一、引言
髓鞘少突胶质细胞糖蛋白（MOG）是一种特异性表达于中枢神经系统少突胶质细胞表面的髓鞘蛋白，定位于髓鞘最外层，由218个氨基酸组成，属于免疫球蛋白超家族成员。尽管MOG表达丰度很低，仅占髓鞘成分的不足0.05%，但其作为重要自身抗原在炎性脱髓鞘疾病中发挥关键作用。近年来研究发现，MOG抗体阳性患者具有独特的临床表型和病理特征，逐渐被界定为独立的疾病实体——MOG抗体相关疾病（MOG-AD）。MOG(1-125)蛋白作为包含胞外段核心表位的重组蛋白，在抗体检测和机制研究中具有重要应用价值。

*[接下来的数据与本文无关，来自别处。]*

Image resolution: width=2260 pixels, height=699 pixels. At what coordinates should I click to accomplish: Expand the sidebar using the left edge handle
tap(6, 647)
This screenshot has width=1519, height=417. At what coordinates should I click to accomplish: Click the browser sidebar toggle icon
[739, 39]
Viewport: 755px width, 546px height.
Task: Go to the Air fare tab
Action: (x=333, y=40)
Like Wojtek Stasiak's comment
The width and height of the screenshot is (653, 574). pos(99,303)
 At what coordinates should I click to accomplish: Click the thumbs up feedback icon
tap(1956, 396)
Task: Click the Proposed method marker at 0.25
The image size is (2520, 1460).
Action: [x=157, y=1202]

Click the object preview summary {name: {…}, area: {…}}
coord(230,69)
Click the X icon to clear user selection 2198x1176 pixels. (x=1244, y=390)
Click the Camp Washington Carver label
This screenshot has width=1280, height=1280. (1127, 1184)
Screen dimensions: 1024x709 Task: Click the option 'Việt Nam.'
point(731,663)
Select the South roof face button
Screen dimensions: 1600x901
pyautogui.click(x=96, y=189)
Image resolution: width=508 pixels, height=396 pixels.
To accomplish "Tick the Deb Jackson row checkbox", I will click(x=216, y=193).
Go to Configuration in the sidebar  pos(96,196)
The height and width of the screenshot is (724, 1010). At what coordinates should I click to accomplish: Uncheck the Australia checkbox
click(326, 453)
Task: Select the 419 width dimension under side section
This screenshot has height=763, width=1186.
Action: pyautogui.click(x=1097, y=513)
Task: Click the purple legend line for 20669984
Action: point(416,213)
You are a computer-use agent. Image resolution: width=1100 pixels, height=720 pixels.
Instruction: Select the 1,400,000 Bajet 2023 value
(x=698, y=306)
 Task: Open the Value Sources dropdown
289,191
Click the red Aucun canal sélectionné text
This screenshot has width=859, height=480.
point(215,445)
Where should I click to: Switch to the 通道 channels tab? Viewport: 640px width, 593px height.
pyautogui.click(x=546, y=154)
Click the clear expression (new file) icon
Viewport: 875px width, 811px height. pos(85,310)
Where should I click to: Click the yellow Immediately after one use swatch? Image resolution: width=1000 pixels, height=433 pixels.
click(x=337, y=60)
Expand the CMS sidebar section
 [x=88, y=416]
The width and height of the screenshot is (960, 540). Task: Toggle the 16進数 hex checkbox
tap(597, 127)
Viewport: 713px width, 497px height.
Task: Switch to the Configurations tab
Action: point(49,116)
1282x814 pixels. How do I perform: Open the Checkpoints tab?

本文系统综述MOG-AD的抗体检测、发病机制、临床表现、治疗及预后，重点阐述MOG(1-125)蛋白在相关研究中的应用。

二、MOG蛋白结构与功能
MOG蛋白由218个氨基酸组成，其结构包含胞外免疫球蛋白样结构域、跨膜区和胞内段。胞外段位于氨基酸残基1-125区域，包含一个完整的免疫球蛋白样结构域（IgV样结构域），是自身抗体识别的主要靶区。MOG的生物学功能尚未完全阐明，根据结构特征推测可能参与维持髓鞘结构稳定、调控细胞骨架以及激活补体等过程。尽管MOG表达量极低，但动物实验证实其可作为自身抗原诱导实验性自身免疫性脑脊髓炎（EAE），产生的MOG抗体具有明确致病性。

三、MOG抗体检测方法演进
MOG抗体的检测方法经历了重要发展历程。早期研究采用大肠杆菌合成的MOG胞外段作为抗原，利用酶联免疫吸附（ELISA）或免疫印迹（Western Blot）方法检测抗体。此类方法只能识别MOG蛋白的线性表位，而漏检了更具致病性的立体构象表位。动物实验证实，只有识别立体表位的MOG抗体才具有致病性。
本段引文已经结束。